[Stored records]
━━━
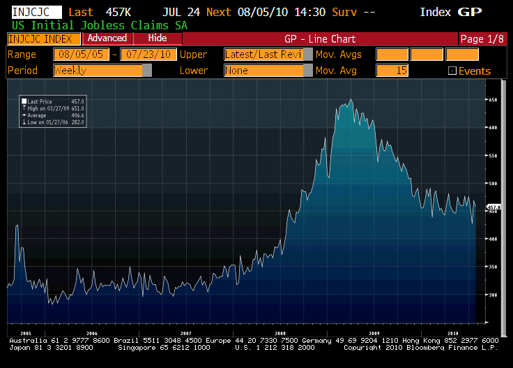The image size is (513, 368).
Task: Select the second Mov. Avgs input box
Action: point(427,54)
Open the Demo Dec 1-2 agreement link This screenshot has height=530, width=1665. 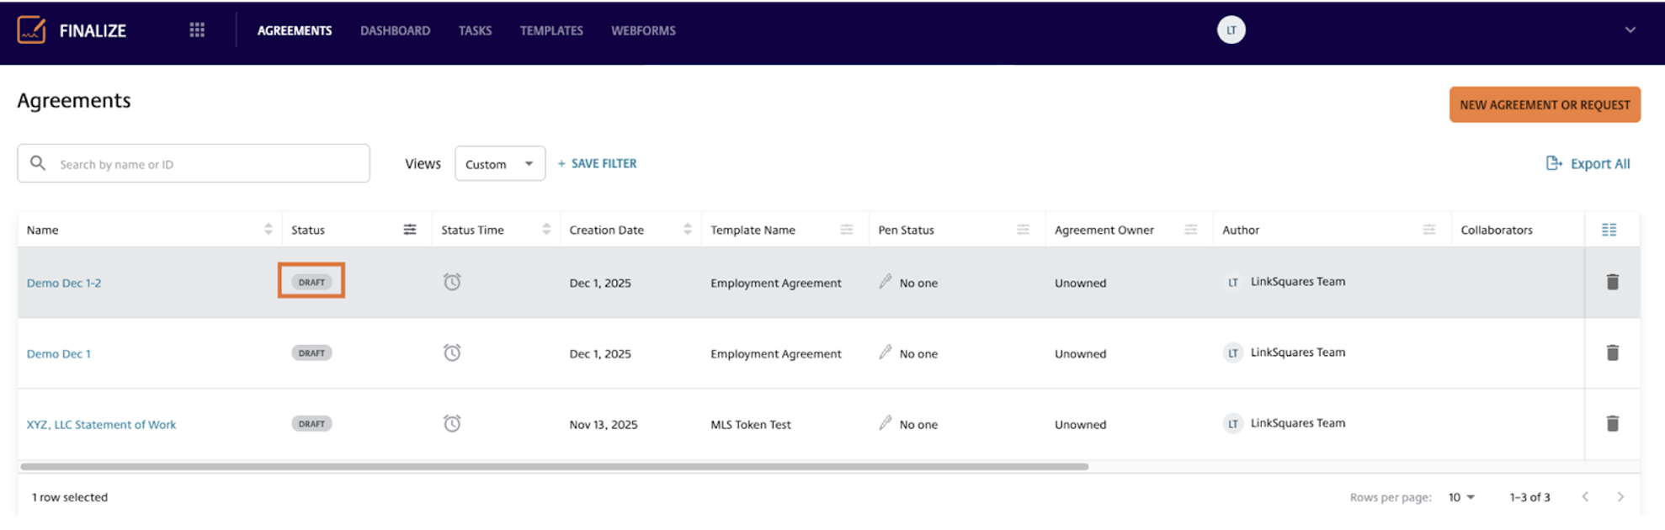pyautogui.click(x=64, y=283)
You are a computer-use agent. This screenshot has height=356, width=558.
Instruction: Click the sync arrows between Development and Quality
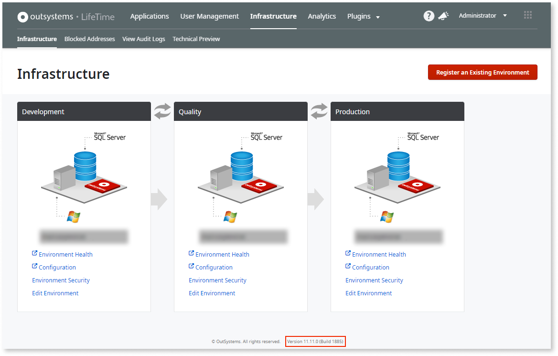(162, 111)
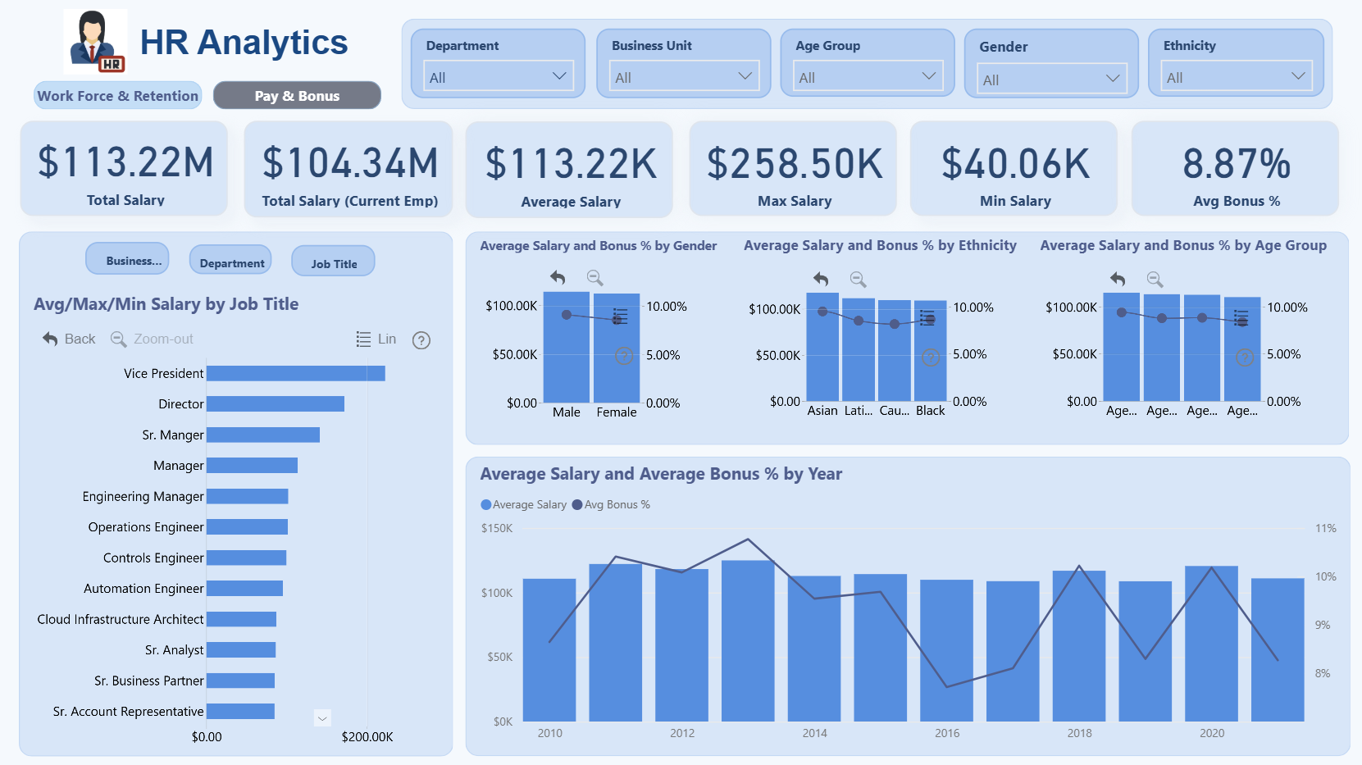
━━━
*About this task*.
Repeat, exactly and only, the lines from the one containing "You are a computer-use" through the final line of the data, both ends included, leaving out any picture.

*Expected answer*.
You are a computer-use agent. This screenshot has height=356, width=558.
Instruction: Click the sync arrows between Development and Quality
(162, 111)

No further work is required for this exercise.